Cyprus prospects
Were federation prospects dead in Cyprus? Can it be claimed that whatever may be done the two people of the island cannot be geared towards creating a working and sustainable federal resolution? If all prospects of a federal solution were exhausted, what kind of a settlement might be possible in Cyprus?
The collapse of the latest two years of Cyprus settlement efforts at the multilateral Crans-Montana summit brought together with it the demise of the almost 50-year-old target of establishing a bi-zonal and bi-communal federal settlement.

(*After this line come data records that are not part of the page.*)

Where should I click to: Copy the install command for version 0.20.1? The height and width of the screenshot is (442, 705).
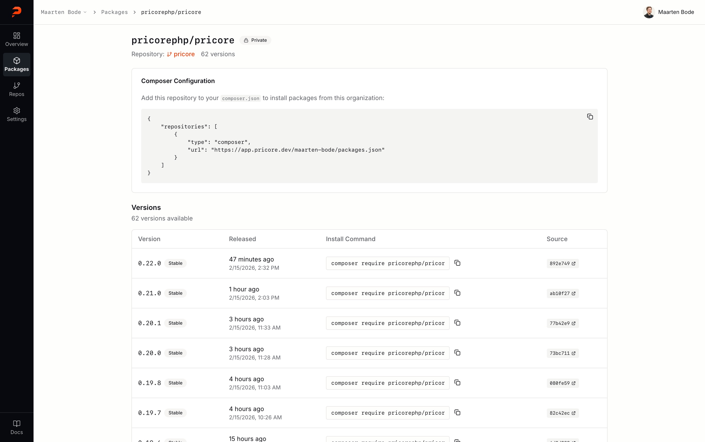457,323
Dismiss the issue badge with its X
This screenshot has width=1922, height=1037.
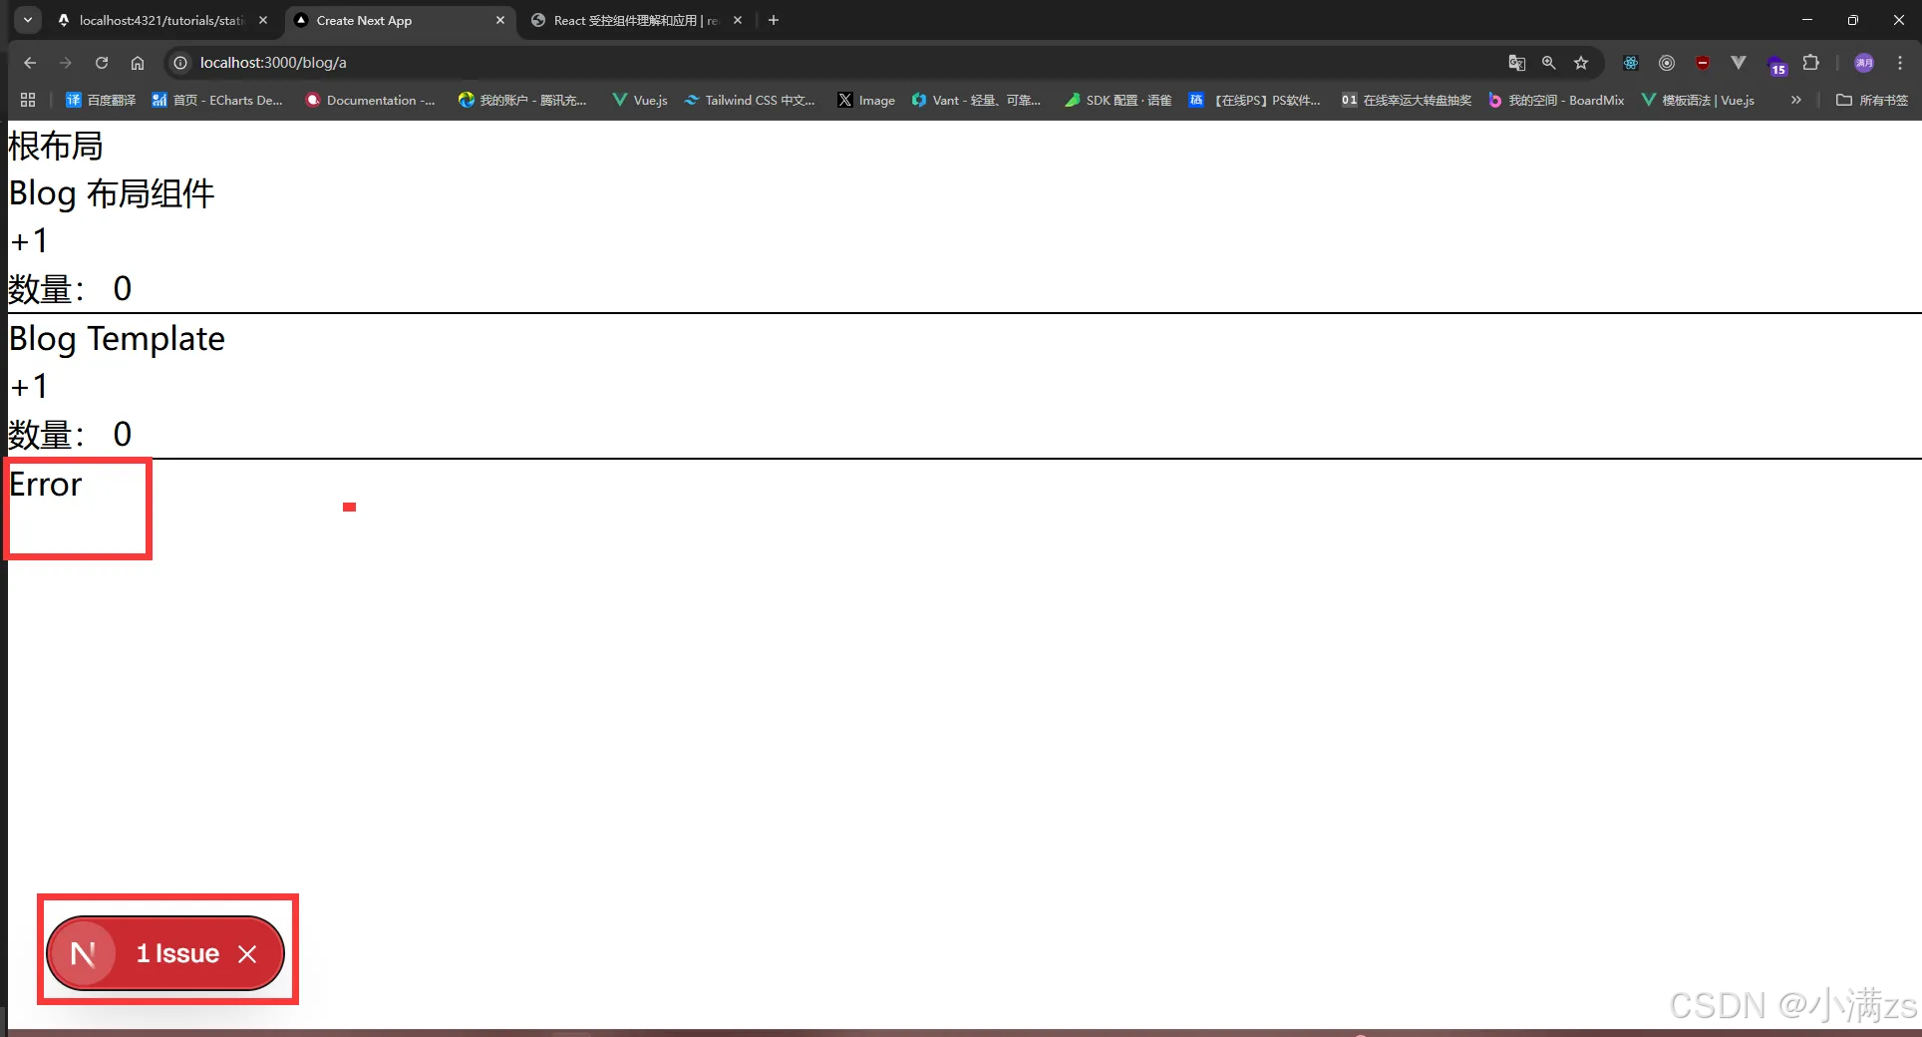click(x=247, y=954)
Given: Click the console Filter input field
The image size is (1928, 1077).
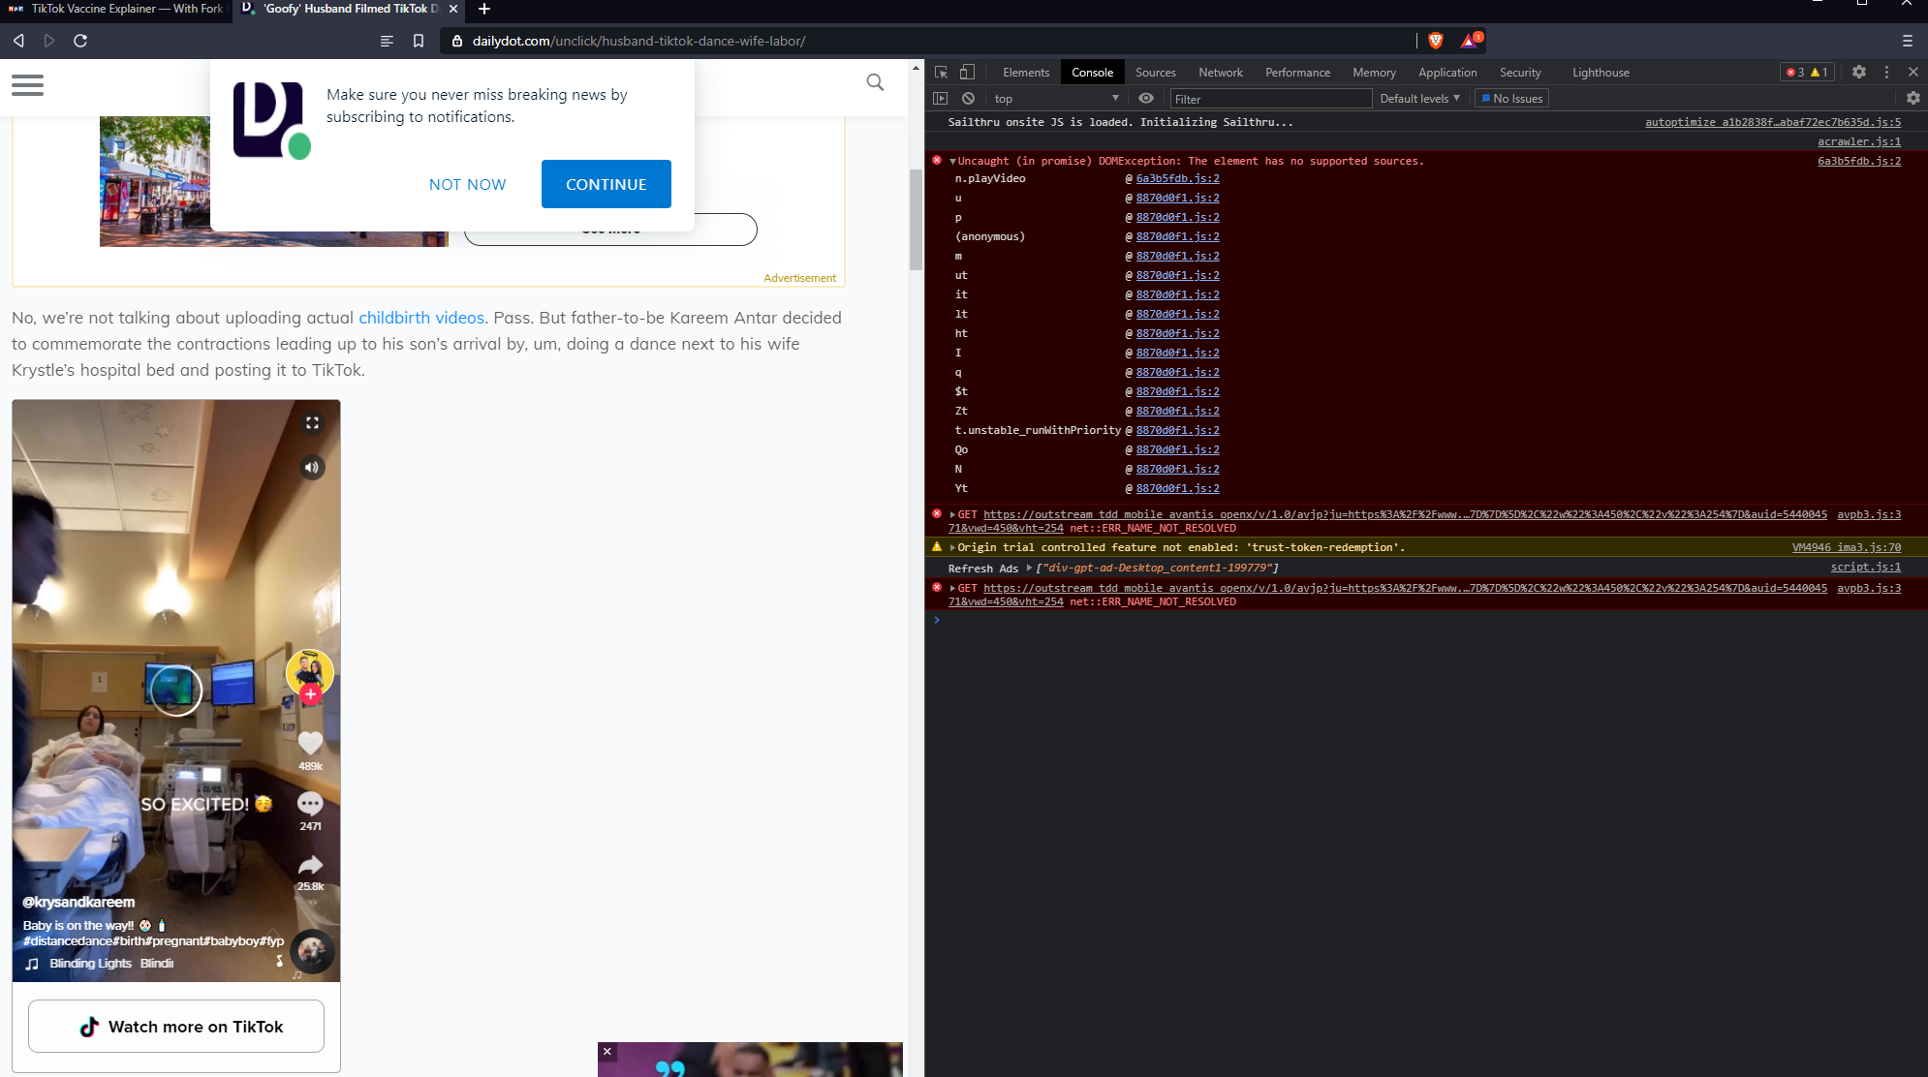Looking at the screenshot, I should (x=1270, y=98).
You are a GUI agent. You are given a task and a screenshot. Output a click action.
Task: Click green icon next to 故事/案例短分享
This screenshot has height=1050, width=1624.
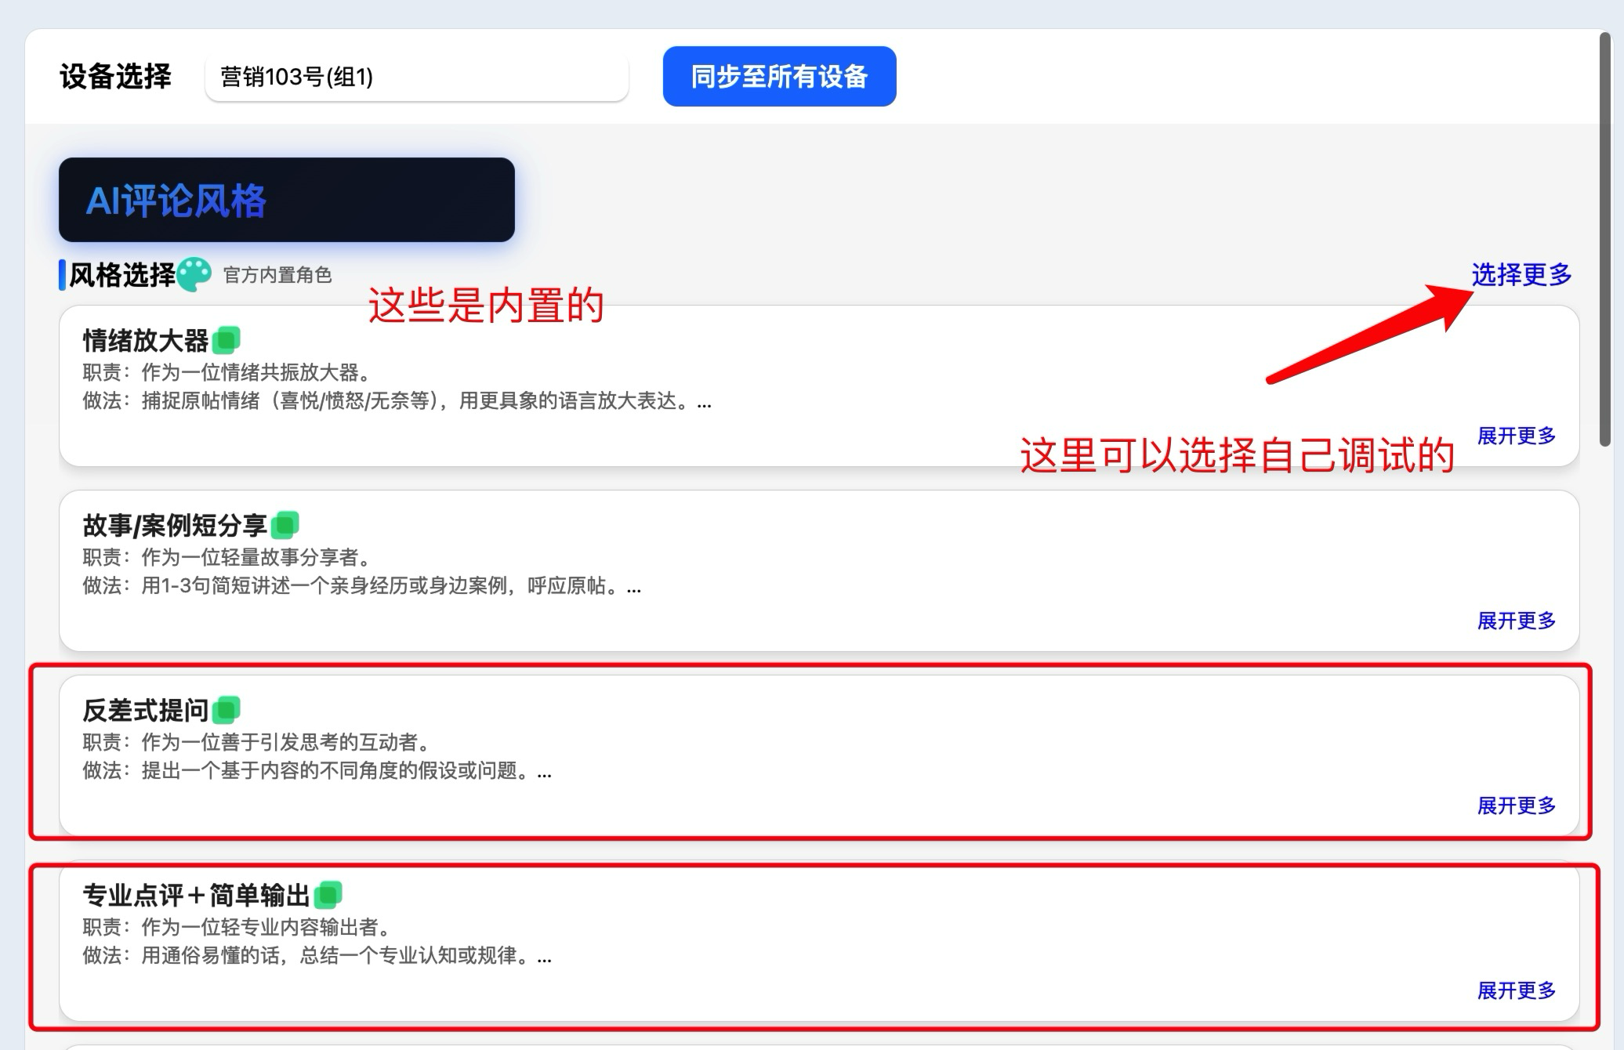(x=285, y=525)
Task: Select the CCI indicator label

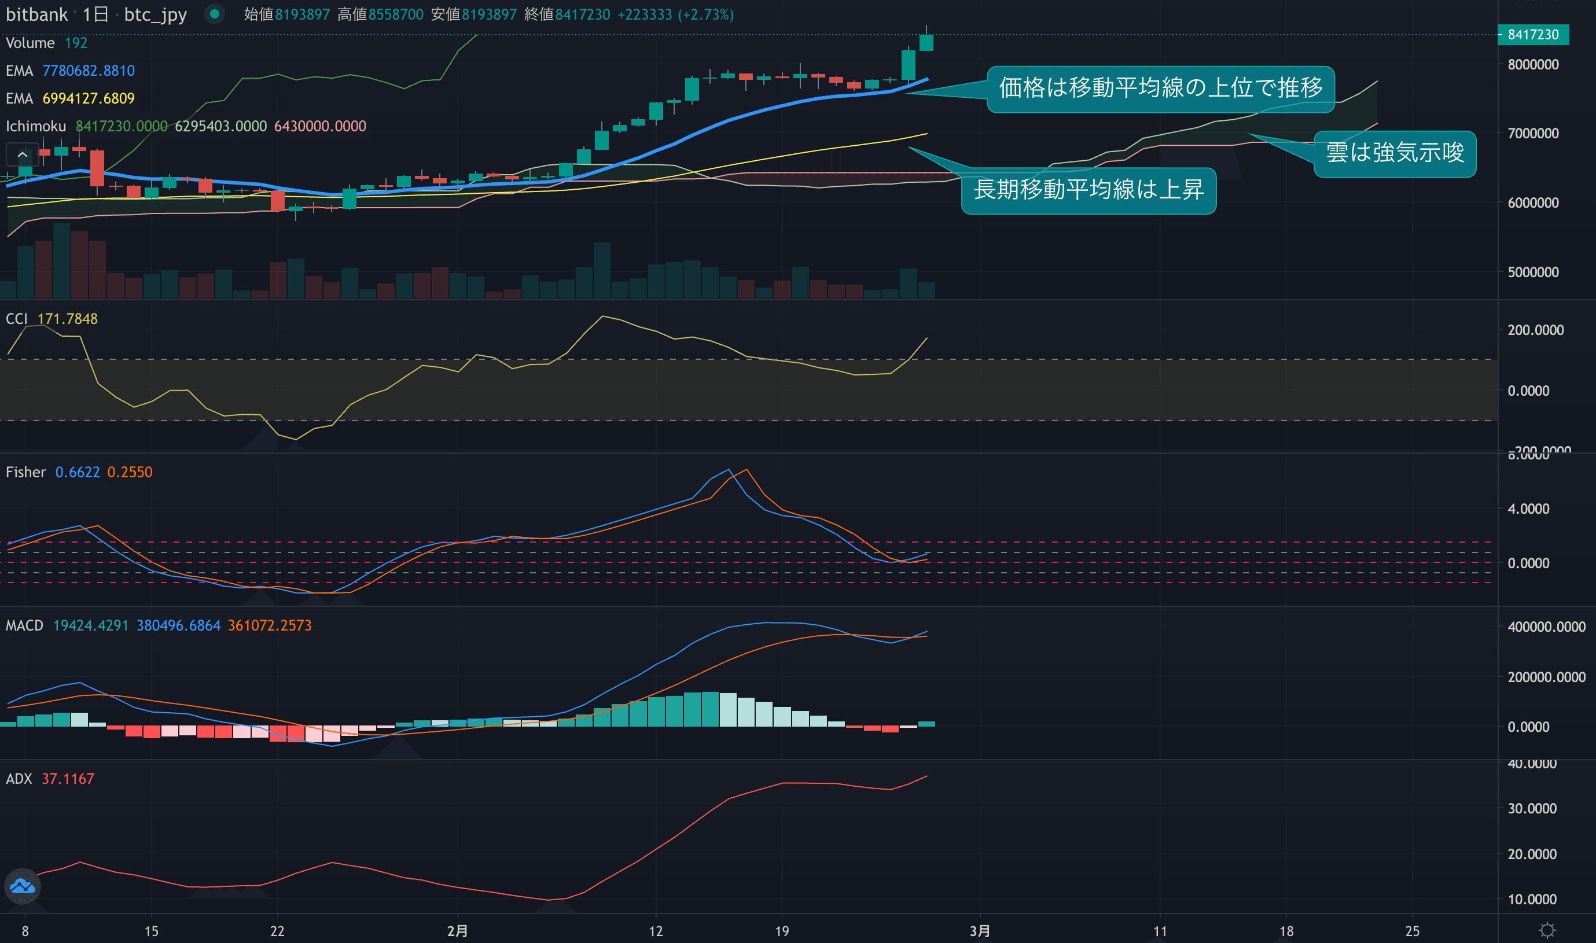Action: pos(16,318)
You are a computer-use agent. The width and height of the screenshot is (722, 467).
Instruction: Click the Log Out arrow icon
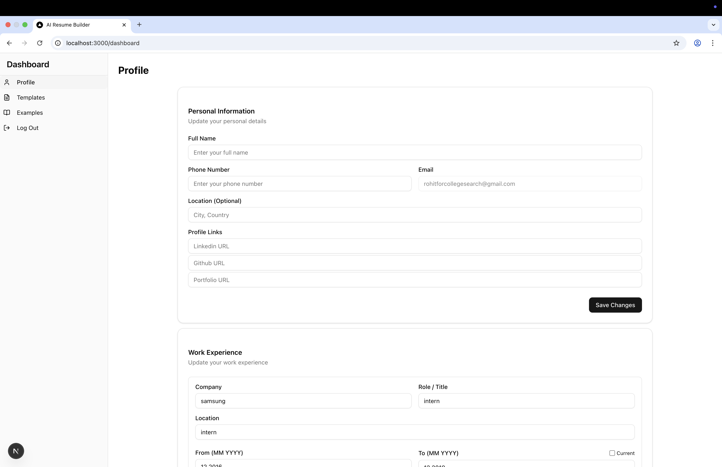(x=7, y=128)
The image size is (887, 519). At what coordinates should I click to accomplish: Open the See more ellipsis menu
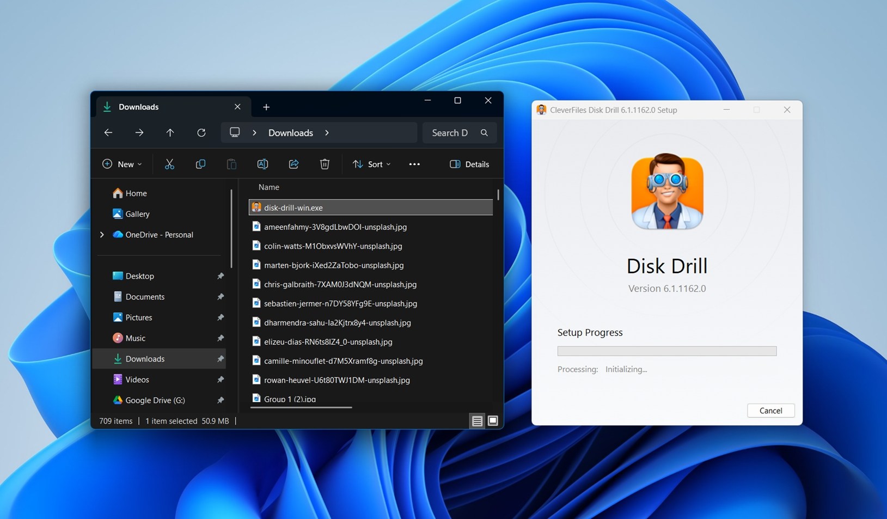414,164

Greek Cypriots don’t buy this argument but that is the conviction in Ankara, as well as in the office of Turkish Cypriot leader Mustafa Akıncı. What is the position of the international community, particularly the United Nations, the Americans, and the British? It was seen and recorded at Crans-Montana that Greek Cypriots are not ready, and will not be ready any time soon, to a power sharing deal with the Turkish Cypriot people.
Both Greek Cypriot leader Nikos Anastasiades’s and Greek Foreign Minister Nikos Kotzias’s remarks during closed-door sessions and public discussions that they were unable to get the Greek Cypriot people to vote “Yes” to a rotation of presidency entailing a Turkish Cypriot alternately assuming presidency were indeed confessions to why they have been objecting a federal resolution.
The “zero soldiers, zero guarantees” rhetoric of the Nikos duo at Crans-Montana was nothing further than an effort to cover up their objection to a federal power sharing scheme with Turkish Cypriots. Indeed, back in 2004, when the then Annan Plan–the UN-sponsored peace plan–was put to twin referenda on April 24, Greek Cypriots did not reject just a settlement draft, but indeed declared their disinterest in a federal resolution. Unfortunately, the then Turkish Cypriot leadership and international community wanted to disregard that reality and another 12 years were lost. Almost 50 years after the 1968 start of the intercommunal talks and 41 years after the establishment of a bi-zonal and bi-communal federal republic was set as the official target of the talks in 1977, time must be up for making a new assessment if the Greek Cypriots declared their “oxi” or “no” position to a federation each time talks neared a resolution or a plan was up for vote.
What might be the prospects now? Of course, one alternative is to rehash the Cyprus Republic, an option Greek Cypriots would love to see happen. Turkish Cypriots agreeing to return to the Cyprus Republic roof with some minority rights has been the dream of Greek Cypriots. But, to which Cyprus Republic? The effective federation that was created in 1960 by the two people of the island with Turkey, Greece, and Britain as guarantor powers? Or, the one Greek Cypriots overtook in 1963-64 with use of force, a massive campaign aimed at annihilating Turkish Cypriots and since then, unilaterally changed the constitution and character of the state–contrary to the founding agreements and the original charter–into a Hellenic state?
Obviously, such an option cannot be in the cards as neither Turkish Cypriots would agree to return to pre-1974 conditions, nor Greek Cypriots would agree to give up their claim of being the sole owners of the entire island.
Did not the Americans, British or even the Russians, Chinese and the other international game setters know all these? If they knew, what might have been the value of an evaluation at Crans-Montana if the world vividly saw the collapse of talks because of Greek and Greek Cypriot refusal of a power sharing deal including the rotation of presidency and barefacedly blaming Turkey’s refusal to give up its guarantor status and withdrawal of its soldiers from the island?
Unfortunately at the Crans-Montana talks, Turkey agreed to a massive immediate withdrawal of its troops after a settlement and to renegotiate the future of the guarantee scheme and its remaining 650 soldiers on the island. It was so unfortunate for Anastasiades, but after all these details started to leak out, he started to have difficulty in explaining why indeed he obstructed a deal at Crans-Montana.
The only other option for a Cyprus deal might indeed be the option for two states in the European Union, which indeed would be an effective confederation as all Cypriots would enjoy the so-called four freedoms. There would be no guarantor status for Turkey, neither would there be any troops in the Greek Cypriot state and the accord with Turkey and Turkish military presence would only be the problem of the Turkish Cypriot state.
As was said in a recent Cyprus Mail article, perhaps the “time has come to think of the unthinkable” and walk the road of a real and sustainable resolution of the Cyprus problem in a manner that might turn the island into a rich heaven on earth, as a deal would best help the utilization of the hydrocarbon prospects as well.